The best speeches stick with us. In fact, I’d argue, the best speeches are the best because they stick with us. Only in retrospect do we get to know that we were hearing something special—something that would turn out to be important later on. And like a lot of Winnebagans, I consider my favorite speeches—and some of the best, most lasting speeches I’ve ever heard—to be those delivered not from the Resolute Desk in the Oval Office but the podium of the Council Ring.
Two Final Campfire Addresses stand out in my mind.

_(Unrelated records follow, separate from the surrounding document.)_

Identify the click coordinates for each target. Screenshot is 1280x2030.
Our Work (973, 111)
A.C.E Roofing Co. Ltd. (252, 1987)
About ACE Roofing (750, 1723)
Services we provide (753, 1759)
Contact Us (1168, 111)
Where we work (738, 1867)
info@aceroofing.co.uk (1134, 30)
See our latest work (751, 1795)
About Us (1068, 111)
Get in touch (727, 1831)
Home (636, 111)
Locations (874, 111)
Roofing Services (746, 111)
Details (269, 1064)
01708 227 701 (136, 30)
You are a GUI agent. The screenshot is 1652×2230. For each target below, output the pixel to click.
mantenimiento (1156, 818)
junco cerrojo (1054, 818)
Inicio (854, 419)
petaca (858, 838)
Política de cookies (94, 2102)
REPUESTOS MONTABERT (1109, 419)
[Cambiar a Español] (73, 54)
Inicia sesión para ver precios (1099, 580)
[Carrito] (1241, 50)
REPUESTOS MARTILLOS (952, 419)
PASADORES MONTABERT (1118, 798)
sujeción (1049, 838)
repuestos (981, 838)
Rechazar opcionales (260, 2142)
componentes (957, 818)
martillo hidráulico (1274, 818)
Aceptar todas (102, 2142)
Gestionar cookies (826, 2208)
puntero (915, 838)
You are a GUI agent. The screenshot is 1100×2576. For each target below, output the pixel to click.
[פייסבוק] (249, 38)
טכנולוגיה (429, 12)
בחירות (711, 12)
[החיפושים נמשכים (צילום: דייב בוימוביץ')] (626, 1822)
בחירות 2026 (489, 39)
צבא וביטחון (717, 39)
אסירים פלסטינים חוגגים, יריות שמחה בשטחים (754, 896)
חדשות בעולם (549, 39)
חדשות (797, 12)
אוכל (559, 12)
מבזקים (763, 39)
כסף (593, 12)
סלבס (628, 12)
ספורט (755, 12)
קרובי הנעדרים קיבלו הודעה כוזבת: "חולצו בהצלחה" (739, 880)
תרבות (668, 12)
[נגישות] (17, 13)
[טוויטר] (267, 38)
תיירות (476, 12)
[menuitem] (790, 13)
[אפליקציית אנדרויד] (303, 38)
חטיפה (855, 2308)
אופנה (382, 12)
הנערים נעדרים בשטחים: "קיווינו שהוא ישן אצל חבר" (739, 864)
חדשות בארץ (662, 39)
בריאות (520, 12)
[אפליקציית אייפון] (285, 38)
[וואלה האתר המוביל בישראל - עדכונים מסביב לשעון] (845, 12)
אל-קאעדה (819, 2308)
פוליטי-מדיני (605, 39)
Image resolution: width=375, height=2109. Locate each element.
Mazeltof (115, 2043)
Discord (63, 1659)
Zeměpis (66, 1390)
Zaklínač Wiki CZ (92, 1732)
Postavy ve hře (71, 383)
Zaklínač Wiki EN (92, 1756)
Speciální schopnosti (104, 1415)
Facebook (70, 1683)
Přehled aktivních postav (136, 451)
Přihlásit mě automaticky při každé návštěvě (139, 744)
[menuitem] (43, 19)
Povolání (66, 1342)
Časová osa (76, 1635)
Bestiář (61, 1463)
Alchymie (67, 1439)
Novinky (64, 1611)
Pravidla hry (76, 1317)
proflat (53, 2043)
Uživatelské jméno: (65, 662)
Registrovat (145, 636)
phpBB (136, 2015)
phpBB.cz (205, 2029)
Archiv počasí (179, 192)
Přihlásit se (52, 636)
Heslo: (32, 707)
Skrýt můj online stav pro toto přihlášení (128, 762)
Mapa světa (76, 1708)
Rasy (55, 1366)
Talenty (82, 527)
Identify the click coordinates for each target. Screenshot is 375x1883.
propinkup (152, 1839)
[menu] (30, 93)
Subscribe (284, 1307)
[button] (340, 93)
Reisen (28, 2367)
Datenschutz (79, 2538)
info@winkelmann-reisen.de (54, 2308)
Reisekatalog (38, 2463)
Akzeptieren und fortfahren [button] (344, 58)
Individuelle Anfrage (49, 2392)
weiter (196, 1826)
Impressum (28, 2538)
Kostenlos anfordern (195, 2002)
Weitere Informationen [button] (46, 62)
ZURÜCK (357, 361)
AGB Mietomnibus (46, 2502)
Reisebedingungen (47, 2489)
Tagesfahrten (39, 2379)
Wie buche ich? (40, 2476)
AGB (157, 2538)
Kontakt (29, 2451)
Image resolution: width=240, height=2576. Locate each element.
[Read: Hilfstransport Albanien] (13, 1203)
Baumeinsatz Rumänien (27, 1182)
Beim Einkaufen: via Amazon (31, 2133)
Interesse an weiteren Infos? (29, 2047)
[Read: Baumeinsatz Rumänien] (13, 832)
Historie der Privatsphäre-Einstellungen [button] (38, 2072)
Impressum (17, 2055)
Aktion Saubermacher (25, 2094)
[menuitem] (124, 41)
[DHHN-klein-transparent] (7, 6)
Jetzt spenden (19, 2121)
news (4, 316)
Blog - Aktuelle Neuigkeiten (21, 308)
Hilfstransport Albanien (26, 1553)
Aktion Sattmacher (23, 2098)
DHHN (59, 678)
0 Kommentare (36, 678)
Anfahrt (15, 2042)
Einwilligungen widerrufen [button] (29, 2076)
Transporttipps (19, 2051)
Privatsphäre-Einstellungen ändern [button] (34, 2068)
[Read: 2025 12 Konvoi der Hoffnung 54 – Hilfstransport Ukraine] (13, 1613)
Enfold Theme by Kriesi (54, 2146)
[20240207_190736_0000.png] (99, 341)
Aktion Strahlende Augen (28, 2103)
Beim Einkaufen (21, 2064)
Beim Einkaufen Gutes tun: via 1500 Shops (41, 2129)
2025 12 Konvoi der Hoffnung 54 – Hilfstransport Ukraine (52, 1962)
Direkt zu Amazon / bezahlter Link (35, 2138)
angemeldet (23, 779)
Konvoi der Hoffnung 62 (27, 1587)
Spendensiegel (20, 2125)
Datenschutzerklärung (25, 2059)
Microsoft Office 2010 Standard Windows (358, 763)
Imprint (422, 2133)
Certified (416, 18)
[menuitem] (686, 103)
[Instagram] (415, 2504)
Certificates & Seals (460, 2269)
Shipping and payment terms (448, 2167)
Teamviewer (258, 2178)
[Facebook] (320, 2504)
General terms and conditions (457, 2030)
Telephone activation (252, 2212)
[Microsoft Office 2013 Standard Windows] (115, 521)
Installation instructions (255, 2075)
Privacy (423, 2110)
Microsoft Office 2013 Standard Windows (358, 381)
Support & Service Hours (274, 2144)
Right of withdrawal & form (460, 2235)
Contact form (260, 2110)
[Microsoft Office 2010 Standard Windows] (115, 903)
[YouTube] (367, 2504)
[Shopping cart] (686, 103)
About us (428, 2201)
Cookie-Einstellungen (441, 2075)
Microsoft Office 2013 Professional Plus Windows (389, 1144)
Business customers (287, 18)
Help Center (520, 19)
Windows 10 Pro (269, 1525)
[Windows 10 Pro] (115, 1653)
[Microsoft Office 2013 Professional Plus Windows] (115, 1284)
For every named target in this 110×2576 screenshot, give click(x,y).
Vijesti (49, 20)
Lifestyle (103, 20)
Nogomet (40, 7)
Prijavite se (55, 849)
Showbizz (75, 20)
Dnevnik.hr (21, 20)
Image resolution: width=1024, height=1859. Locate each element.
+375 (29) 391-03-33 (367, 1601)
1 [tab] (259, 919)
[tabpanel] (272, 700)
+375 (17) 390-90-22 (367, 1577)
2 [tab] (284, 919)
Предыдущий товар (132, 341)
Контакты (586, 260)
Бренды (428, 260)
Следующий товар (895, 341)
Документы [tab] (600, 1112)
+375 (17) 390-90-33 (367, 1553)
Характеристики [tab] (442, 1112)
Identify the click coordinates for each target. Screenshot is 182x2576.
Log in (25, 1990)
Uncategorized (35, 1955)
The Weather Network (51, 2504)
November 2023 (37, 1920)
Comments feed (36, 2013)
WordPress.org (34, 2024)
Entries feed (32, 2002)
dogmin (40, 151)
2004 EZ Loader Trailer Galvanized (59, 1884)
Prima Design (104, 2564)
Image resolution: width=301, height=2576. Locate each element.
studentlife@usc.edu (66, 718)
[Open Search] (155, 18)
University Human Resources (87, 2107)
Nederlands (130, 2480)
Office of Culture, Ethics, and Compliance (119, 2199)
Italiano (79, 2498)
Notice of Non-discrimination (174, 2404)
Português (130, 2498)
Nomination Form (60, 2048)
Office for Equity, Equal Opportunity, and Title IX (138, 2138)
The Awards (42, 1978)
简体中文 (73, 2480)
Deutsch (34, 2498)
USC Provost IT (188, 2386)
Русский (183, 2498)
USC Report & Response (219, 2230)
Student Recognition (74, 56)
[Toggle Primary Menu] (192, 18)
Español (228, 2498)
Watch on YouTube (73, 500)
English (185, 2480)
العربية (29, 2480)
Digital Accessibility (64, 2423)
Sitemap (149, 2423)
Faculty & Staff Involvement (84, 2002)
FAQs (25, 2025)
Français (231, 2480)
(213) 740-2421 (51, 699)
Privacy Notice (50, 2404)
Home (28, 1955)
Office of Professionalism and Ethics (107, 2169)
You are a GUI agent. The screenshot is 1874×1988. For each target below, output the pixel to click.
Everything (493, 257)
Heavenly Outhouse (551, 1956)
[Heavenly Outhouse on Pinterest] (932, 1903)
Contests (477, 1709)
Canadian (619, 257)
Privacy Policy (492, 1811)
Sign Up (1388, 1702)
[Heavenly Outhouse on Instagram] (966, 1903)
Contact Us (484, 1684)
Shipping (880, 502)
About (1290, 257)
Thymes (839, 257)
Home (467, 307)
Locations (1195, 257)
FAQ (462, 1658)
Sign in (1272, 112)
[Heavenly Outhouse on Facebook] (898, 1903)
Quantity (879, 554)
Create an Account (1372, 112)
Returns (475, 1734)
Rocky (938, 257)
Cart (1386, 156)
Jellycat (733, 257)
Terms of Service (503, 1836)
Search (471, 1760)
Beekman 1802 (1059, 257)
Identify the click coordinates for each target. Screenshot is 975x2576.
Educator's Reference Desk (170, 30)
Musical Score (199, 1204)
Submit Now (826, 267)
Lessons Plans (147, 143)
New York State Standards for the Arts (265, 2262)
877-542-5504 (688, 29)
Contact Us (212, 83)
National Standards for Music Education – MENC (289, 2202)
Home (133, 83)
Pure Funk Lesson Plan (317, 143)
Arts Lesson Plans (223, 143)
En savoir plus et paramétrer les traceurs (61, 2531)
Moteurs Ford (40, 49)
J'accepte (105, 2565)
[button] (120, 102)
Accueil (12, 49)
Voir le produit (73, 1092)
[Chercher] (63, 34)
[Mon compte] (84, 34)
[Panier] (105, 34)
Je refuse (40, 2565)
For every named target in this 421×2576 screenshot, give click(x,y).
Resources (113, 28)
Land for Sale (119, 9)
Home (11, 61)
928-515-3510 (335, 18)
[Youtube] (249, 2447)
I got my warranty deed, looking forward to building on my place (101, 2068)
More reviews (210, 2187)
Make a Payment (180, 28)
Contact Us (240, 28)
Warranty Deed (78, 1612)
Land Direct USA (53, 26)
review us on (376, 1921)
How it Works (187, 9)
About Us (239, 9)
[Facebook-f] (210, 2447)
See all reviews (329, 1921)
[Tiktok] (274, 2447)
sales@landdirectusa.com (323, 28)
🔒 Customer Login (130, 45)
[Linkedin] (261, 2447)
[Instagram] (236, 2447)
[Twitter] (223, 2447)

They were speeches that captured what was most important about camp—not only the Winnebago of B&G, and trips, and fun and pep and vim on Echo Lake, but the Winnebago that we each took home with us.
The first was at Final Campfire in 1999—the “Summer of Ubiquity.” I was new to camp that year, and I had learned a lot. I had learned, for example, that spending eight weeks on the shores of Echo Lake was incredibly fun. I had learned what “ubiquity” meant and, just as importantly, how to spell it. But having arrived at camp for the first time that summer, I had not yet had the experience of departing camp. I didn’t know which lessons and experiences would follow me home.
When Uncle Jim Astrove gave his Final Campfire Address, he asked us, “When you leave tomorrow, what will you do with your camp while you are gone?” His answer was “Share it and give it to others, allowing Winnebago more places to grow.” That speech was the first time I heard something that I now understand deeply: what we do at camp is really about learning how to live when we’re not at camp. The trick is to make Winnebago ubiquitous. And “it’s the people,” Uncle Jim said, not the woods or the lake or the Hershey bars, “that give Winnebago the chance at ubiquity.”
I heard the second speech four years later, again at Final Campfire. It was Uncle Paul Schwarz’s last speech as Head Counselor, marking his retirement at the end of the summer of 2002. Uncle Paul’s theme was similar: “While the summer may have come to an end, these gains, these memories, these new aspects of you do not end. They go with you.”
Uncle Paul read from a poem by Robert Frost, “After Apple Picking,” then echoed Frost’s words in his conclusion. The great fruits of camp, Uncle Paul told us, were now for us “to tend and harvest and enjoy.” Then he added: “Cherish this moment. Cherish this summer. Cherish the memories. Most of all, cherish the friendships you have made, and the new person that is you, because part of that new person, part of you, is Winnebago. And you are part of camp.”
I’ll wager that everybody who sat in the Council Ring that night still remembers Uncle Paul’s words of farewell. Years later, I remember that speech best of all. There’s no doubt about why: he was right.